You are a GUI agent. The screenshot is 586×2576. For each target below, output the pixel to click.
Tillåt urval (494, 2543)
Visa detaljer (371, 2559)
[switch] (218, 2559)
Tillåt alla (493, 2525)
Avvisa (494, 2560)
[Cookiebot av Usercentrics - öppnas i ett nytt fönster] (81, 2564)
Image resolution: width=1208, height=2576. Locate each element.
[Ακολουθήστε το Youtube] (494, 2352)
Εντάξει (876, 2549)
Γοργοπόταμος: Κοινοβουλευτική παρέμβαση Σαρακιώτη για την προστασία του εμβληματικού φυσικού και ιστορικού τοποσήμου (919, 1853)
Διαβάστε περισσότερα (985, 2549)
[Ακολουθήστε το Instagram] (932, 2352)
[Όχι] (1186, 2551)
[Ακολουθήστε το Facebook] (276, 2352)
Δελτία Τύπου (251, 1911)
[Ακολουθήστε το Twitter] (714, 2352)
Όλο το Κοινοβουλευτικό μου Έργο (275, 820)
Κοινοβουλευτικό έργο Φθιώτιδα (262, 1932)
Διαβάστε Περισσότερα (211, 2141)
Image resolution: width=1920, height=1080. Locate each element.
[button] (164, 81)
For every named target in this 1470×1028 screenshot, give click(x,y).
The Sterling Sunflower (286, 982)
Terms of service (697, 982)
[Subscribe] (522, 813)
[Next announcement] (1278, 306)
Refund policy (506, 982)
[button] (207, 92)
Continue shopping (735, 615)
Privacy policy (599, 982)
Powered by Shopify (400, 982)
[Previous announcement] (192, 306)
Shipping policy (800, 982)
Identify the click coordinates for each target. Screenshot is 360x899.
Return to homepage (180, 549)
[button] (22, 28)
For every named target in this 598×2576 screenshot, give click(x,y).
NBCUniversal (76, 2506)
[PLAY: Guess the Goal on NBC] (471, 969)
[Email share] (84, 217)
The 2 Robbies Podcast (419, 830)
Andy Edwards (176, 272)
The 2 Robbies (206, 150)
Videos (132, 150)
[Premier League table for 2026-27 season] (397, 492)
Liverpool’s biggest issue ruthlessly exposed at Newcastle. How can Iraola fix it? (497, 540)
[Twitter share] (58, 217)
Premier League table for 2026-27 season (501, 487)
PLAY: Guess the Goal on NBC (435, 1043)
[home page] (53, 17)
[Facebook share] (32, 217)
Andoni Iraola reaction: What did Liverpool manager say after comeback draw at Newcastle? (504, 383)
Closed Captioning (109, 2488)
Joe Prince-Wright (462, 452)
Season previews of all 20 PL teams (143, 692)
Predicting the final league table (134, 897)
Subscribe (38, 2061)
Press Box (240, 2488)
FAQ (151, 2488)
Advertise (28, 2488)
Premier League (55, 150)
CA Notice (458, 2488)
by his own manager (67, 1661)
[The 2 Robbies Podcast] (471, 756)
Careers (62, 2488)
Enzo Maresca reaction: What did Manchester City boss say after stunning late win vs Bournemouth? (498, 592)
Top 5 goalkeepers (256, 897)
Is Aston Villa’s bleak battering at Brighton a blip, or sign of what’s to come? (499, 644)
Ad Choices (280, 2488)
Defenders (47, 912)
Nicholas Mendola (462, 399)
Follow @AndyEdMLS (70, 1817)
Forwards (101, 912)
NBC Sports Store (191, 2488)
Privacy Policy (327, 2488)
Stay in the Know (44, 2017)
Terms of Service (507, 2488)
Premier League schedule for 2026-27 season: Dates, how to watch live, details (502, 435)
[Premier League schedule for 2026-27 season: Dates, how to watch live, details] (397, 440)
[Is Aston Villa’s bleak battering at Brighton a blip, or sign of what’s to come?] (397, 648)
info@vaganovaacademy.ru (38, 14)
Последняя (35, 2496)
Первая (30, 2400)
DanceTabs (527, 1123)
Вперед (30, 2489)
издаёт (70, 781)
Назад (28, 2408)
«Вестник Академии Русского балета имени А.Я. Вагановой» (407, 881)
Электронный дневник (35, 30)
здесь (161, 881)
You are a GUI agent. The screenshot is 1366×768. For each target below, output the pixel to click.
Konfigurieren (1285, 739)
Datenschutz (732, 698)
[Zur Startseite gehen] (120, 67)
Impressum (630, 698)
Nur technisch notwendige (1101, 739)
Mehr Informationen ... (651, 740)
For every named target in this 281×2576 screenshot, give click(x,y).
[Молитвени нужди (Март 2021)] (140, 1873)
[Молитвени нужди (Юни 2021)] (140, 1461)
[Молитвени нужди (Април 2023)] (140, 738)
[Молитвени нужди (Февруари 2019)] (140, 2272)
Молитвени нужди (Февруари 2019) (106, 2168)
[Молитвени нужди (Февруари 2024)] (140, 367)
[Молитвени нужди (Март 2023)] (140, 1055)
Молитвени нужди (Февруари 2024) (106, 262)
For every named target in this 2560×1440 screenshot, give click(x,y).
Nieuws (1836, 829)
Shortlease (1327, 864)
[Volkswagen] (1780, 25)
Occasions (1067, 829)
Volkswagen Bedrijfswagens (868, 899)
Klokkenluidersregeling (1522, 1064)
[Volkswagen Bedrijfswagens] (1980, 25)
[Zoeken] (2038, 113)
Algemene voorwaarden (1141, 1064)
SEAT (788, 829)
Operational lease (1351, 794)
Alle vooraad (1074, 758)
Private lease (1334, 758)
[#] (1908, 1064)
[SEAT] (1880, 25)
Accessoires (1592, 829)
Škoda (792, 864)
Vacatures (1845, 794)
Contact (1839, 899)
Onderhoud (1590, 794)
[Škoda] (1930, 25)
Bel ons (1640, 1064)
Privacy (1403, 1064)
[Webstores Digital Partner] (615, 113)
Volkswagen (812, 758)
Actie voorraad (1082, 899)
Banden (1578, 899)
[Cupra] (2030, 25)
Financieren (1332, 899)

::::

**Required action:**
Your task is to repeat the entries exactly.

**Written answer:**
You are a GUI agent. The screenshot is 586×2576. For each target below, output the pixel to click.
Tillåt urval (494, 2543)
Visa detaljer (371, 2559)
[switch] (218, 2559)
Tillåt alla (493, 2525)
Avvisa (494, 2560)
[Cookiebot av Usercentrics - öppnas i ett nytt fönster] (81, 2564)
Image resolution: width=1208, height=2576. Locate each element.
[Ακολουθήστε το Youtube] (494, 2352)
Εντάξει (876, 2549)
Γοργοπόταμος: Κοινοβουλευτική παρέμβαση Σαρακιώτη για την προστασία του εμβληματικού φυσικού και ιστορικού τοποσήμου (919, 1853)
Διαβάστε περισσότερα (985, 2549)
[Ακολουθήστε το Instagram] (932, 2352)
[Όχι] (1186, 2551)
[Ακολουθήστε το Facebook] (276, 2352)
Δελτία Τύπου (251, 1911)
[Ακολουθήστε το Twitter] (714, 2352)
Όλο το Κοινοβουλευτικό μου Έργο (275, 820)
Κοινοβουλευτικό έργο Φθιώτιδα (262, 1932)
Διαβάστε Περισσότερα (211, 2141)
Image resolution: width=1920, height=1080. Locate each element.
[button] (164, 81)
For every named target in this 1470×1028 screenshot, give click(x,y).
The Sterling Sunflower (286, 982)
Terms of service (697, 982)
[Subscribe] (522, 813)
[Next announcement] (1278, 306)
Refund policy (506, 982)
[button] (207, 92)
Continue shopping (735, 615)
Privacy policy (599, 982)
Powered by Shopify (400, 982)
[Previous announcement] (192, 306)
Shipping policy (800, 982)
Identify the click coordinates for each target. Screenshot is 360x899.
Return to homepage (180, 549)
[button] (22, 28)
For every named target in this 598×2576 screenshot, give click(x,y).
NBCUniversal (76, 2506)
[PLAY: Guess the Goal on NBC] (471, 969)
[Email share] (84, 217)
The 2 Robbies Podcast (419, 830)
Andy Edwards (176, 272)
The 2 Robbies (206, 150)
Videos (132, 150)
[Premier League table for 2026-27 season] (397, 492)
Liverpool’s biggest issue ruthlessly exposed at Newcastle. How can Iraola fix it? (497, 540)
[Twitter share] (58, 217)
Premier League table for 2026-27 season (501, 487)
PLAY: Guess the Goal on NBC (435, 1043)
[home page] (53, 17)
[Facebook share] (32, 217)
Andoni Iraola reaction: What did Liverpool manager say after comeback draw at Newcastle? (504, 383)
Closed Captioning (109, 2488)
Joe Prince-Wright (462, 452)
Season previews of all 20 PL teams (143, 692)
Predicting the final league table (134, 897)
Subscribe (38, 2061)
Press Box (240, 2488)
FAQ (151, 2488)
Advertise (28, 2488)
Premier League (55, 150)
CA Notice (458, 2488)
by his own manager (67, 1661)
[The 2 Robbies Podcast] (471, 756)
Careers (62, 2488)
Enzo Maresca reaction: What did Manchester City boss say after stunning late win vs Bournemouth? (498, 592)
Top 5 goalkeepers (256, 897)
Is Aston Villa’s bleak battering at Brighton a blip, or sign of what’s to come? (499, 644)
Ad Choices (280, 2488)
Defenders (47, 912)
Nicholas Mendola (462, 399)
Follow @AndyEdMLS (70, 1817)
Forwards (101, 912)
NBC Sports Store (191, 2488)
Privacy Policy (327, 2488)
Stay in the Know (44, 2017)
Terms of Service (507, 2488)
Premier League schedule for 2026-27 season: Dates, how to watch live, details (502, 435)
[Premier League schedule for 2026-27 season: Dates, how to watch live, details] (397, 440)
[Is Aston Villa’s bleak battering at Brighton a blip, or sign of what’s to come?] (397, 648)
info@vaganovaacademy.ru (38, 14)
Последняя (35, 2496)
Первая (30, 2400)
DanceTabs (527, 1123)
Вперед (30, 2489)
издаёт (70, 781)
Назад (28, 2408)
«Вестник Академии Русского балета имени А.Я. Вагановой» (407, 881)
Электронный дневник (35, 30)
здесь (161, 881)
You are a GUI agent. The screenshot is 1366×768. For each target below, output the pixel to click.
Konfigurieren (1285, 739)
Datenschutz (732, 698)
[Zur Startseite gehen] (120, 67)
Impressum (630, 698)
Nur technisch notwendige (1101, 739)
Mehr Informationen ... (651, 740)
For every named target in this 281×2576 screenshot, give click(x,y).
[Молитвени нужди (Март 2021)] (140, 1873)
[Молитвени нужди (Юни 2021)] (140, 1461)
[Молитвени нужди (Април 2023)] (140, 738)
[Молитвени нужди (Февруари 2019)] (140, 2272)
Молитвени нужди (Февруари 2019) (106, 2168)
[Молитвени нужди (Февруари 2024)] (140, 367)
[Молитвени нужди (Март 2023)] (140, 1055)
Молитвени нужди (Февруари 2024) (106, 262)
For every named target in this 2560×1440 screenshot, give click(x,y).
Nieuws (1836, 829)
Shortlease (1327, 864)
[Volkswagen] (1780, 25)
Occasions (1067, 829)
Volkswagen Bedrijfswagens (868, 899)
Klokkenluidersregeling (1522, 1064)
[Volkswagen Bedrijfswagens] (1980, 25)
[Zoeken] (2038, 113)
Algemene voorwaarden (1141, 1064)
SEAT (788, 829)
Operational lease (1351, 794)
Alle vooraad (1074, 758)
Private lease (1334, 758)
[#] (1908, 1064)
[SEAT] (1880, 25)
Accessoires (1592, 829)
Škoda (792, 864)
Vacatures (1845, 794)
Contact (1839, 899)
Onderhoud (1590, 794)
[Škoda] (1930, 25)
Bel ons (1640, 1064)
Privacy (1403, 1064)
[Webstores Digital Partner] (615, 113)
Volkswagen (812, 758)
Actie voorraad (1082, 899)
Banden (1578, 899)
[Cupra] (2030, 25)
Financieren (1332, 899)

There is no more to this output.